- _THE INPUT_
[Start of section]

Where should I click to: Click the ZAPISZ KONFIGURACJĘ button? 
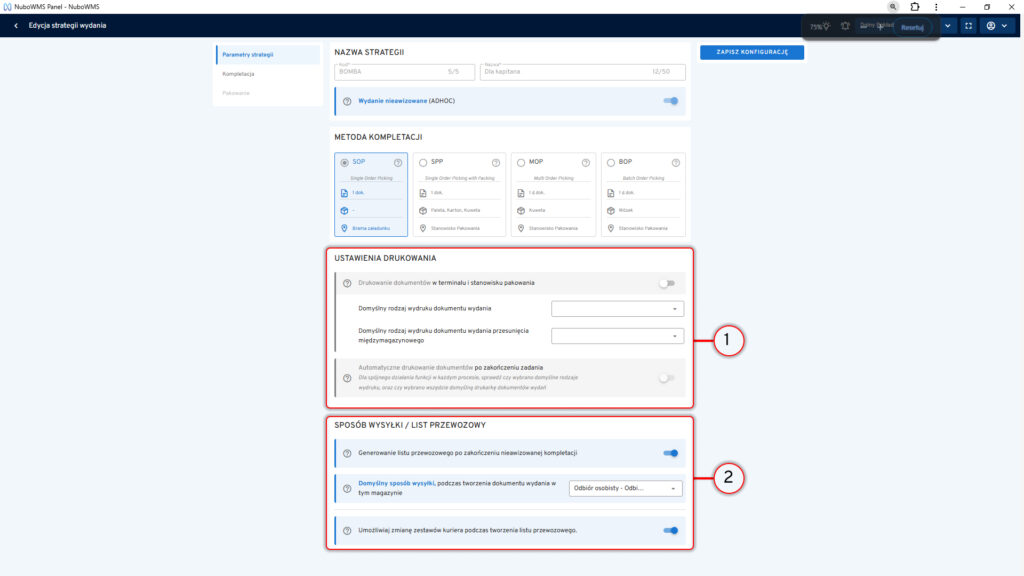point(752,52)
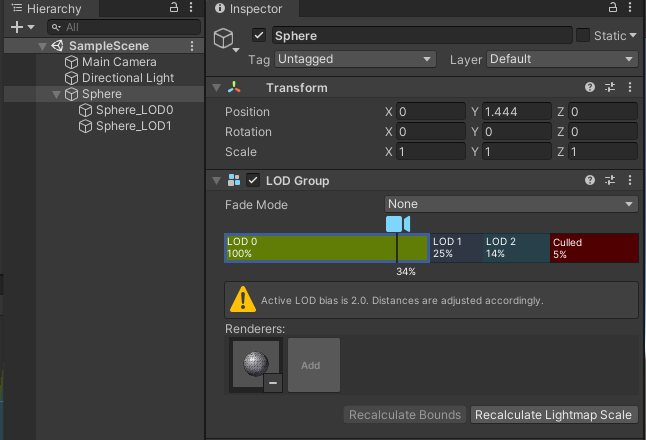Disable the LOD Group component checkbox
646x440 pixels.
pos(253,181)
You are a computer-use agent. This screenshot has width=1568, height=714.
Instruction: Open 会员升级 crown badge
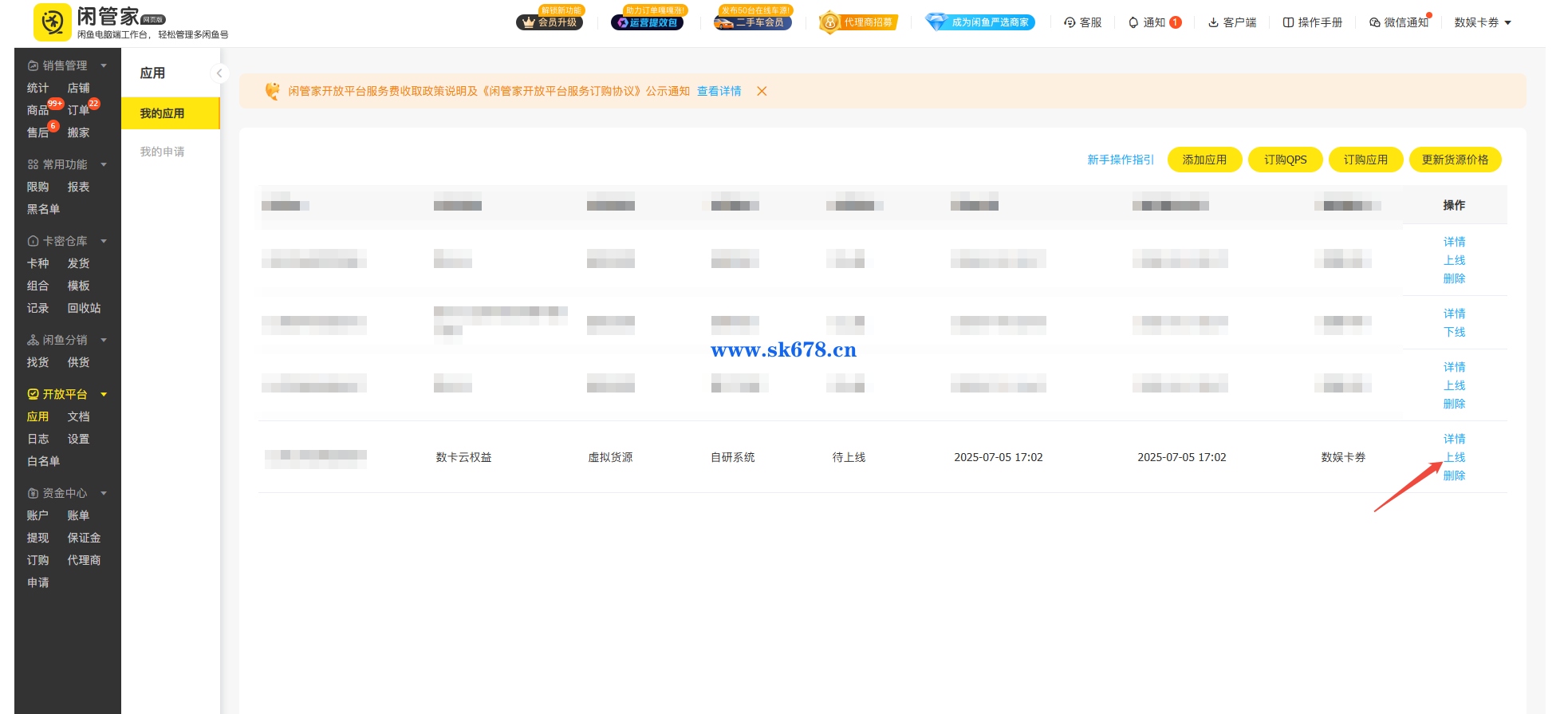point(550,22)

[End of section]

- _PROBLEM TO WORK ON_
Copy out the lines above unchanged. Skip the images.

- _SOLUTION TO THE PROBLEM_
Where should I click to: Click the ZAPISZ KONFIGURACJĘ button? 
point(752,52)
Disable the LOD Group component checkbox
646x440 pixels.
pos(253,181)
You are a computer-use agent. This screenshot has width=1568, height=714.
Instruction: Open 会员升级 crown badge
point(550,22)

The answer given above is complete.